PROVIDED DATA —
Start of Block

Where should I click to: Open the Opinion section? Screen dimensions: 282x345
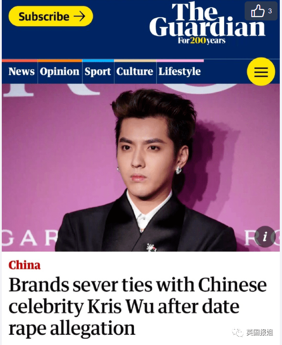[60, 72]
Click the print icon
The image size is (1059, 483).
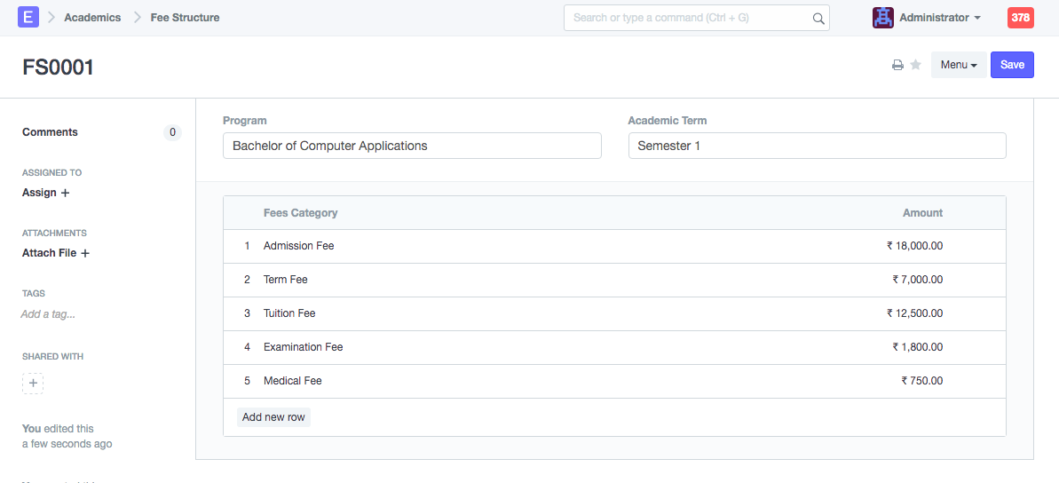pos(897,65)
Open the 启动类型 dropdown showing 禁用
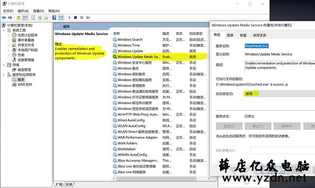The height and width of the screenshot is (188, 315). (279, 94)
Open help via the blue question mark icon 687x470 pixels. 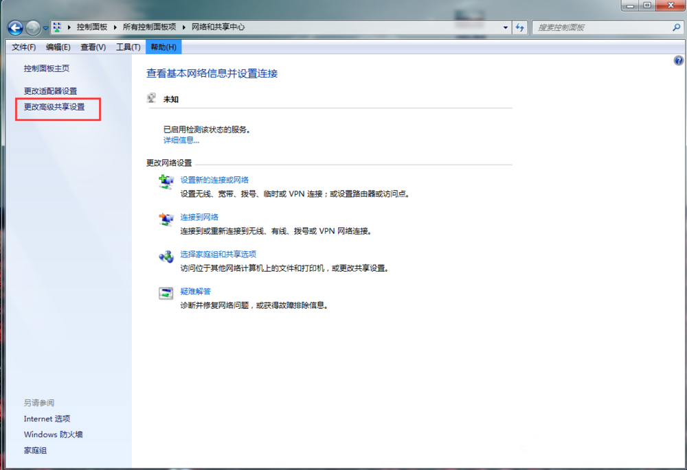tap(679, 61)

End of Block
Start of Block

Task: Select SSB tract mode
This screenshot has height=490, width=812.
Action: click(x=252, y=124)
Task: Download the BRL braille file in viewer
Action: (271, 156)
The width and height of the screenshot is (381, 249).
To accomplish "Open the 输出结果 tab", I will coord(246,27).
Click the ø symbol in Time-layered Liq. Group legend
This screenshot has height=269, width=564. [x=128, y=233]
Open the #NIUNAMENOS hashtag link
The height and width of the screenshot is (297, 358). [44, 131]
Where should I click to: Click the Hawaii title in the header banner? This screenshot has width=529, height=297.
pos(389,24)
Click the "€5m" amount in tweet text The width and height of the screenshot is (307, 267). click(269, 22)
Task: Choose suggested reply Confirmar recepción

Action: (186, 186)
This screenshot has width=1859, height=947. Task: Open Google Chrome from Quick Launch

End of Block
Start of Block

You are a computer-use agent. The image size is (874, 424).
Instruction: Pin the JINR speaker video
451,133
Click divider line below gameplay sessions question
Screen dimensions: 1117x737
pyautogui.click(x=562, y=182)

End of Block

YOUR ASSIGNMENT — Only one stretch of the records above is wanted: the lines between the one holding "Click the ø" and the one holding "This screenshot has width=1859, height=947.", inclusive, reproduced exactly.

RESULT OF THE EXERCISE —
Click the ø symbol in Time-layered Liq. Group legend
This screenshot has height=269, width=564. [x=128, y=233]
Open the #NIUNAMENOS hashtag link
The height and width of the screenshot is (297, 358). [44, 131]
Where should I click to: Click the Hawaii title in the header banner? This screenshot has width=529, height=297.
pos(389,24)
Click the "€5m" amount in tweet text The width and height of the screenshot is (307, 267). click(269, 22)
Task: Choose suggested reply Confirmar recepción

Action: (186, 186)
This screenshot has width=1859, height=947. Task: Open Google Chrome from Quick Launch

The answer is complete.